### Required work
Starting at the line where "Task: Click the" occurs, reproduce each line through the end of the entries below exactly. Omit every picture.

### Records shown
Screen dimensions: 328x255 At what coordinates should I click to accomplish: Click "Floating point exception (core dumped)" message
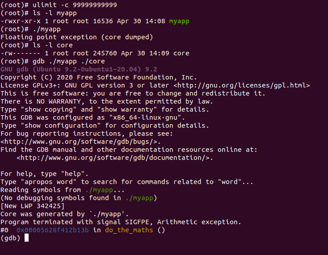coord(77,37)
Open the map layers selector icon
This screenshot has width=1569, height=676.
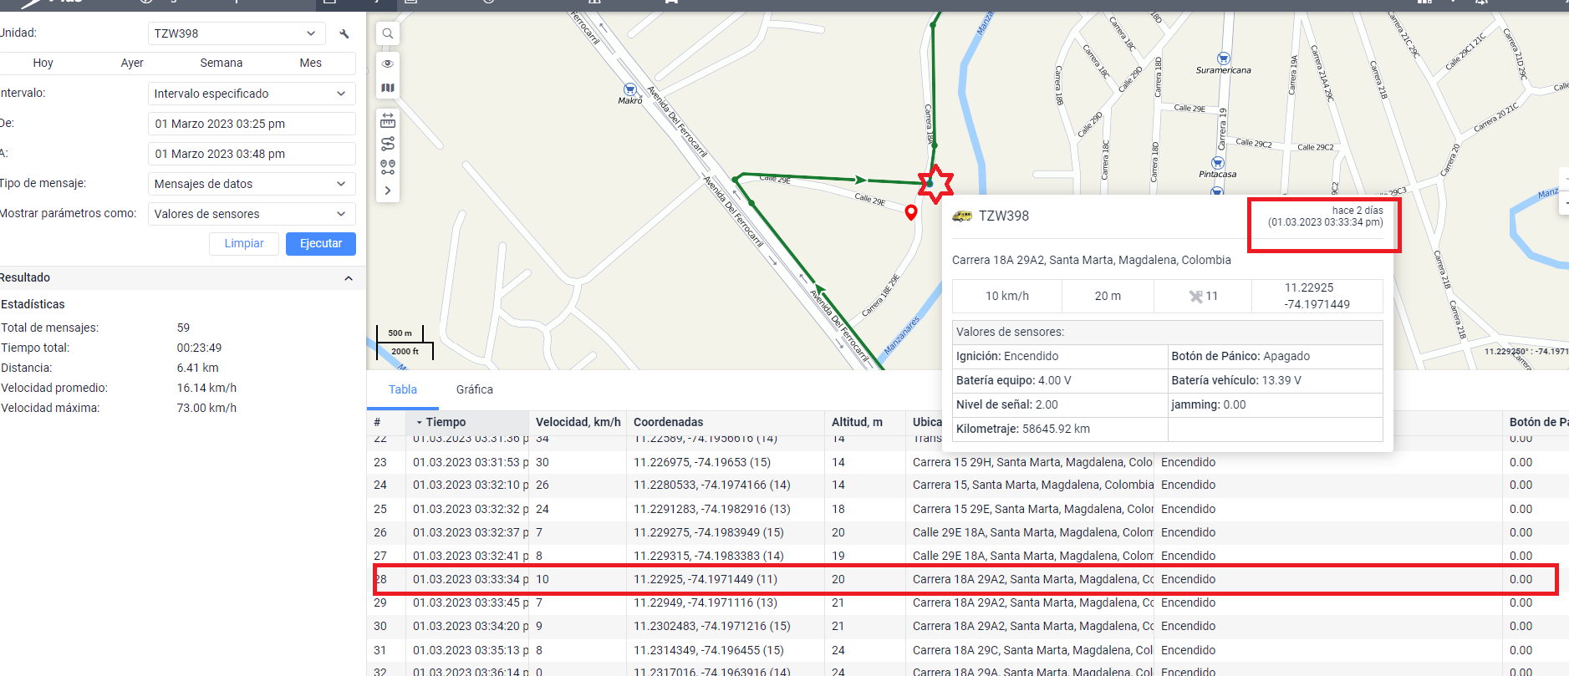(388, 88)
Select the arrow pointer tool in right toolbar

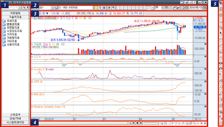[x=221, y=33]
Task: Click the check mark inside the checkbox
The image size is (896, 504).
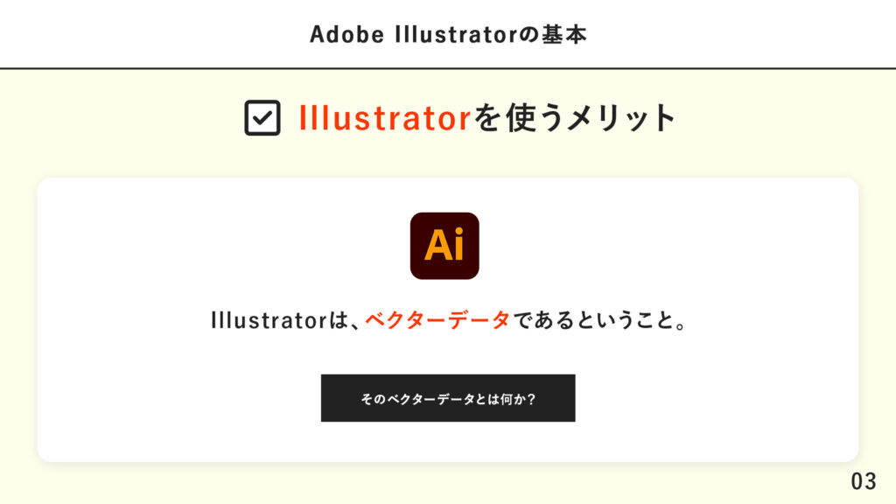Action: (x=263, y=118)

### Answer for this exercise
Task: Click the check mark inside the checkbox
The image size is (896, 504).
Action: (x=263, y=118)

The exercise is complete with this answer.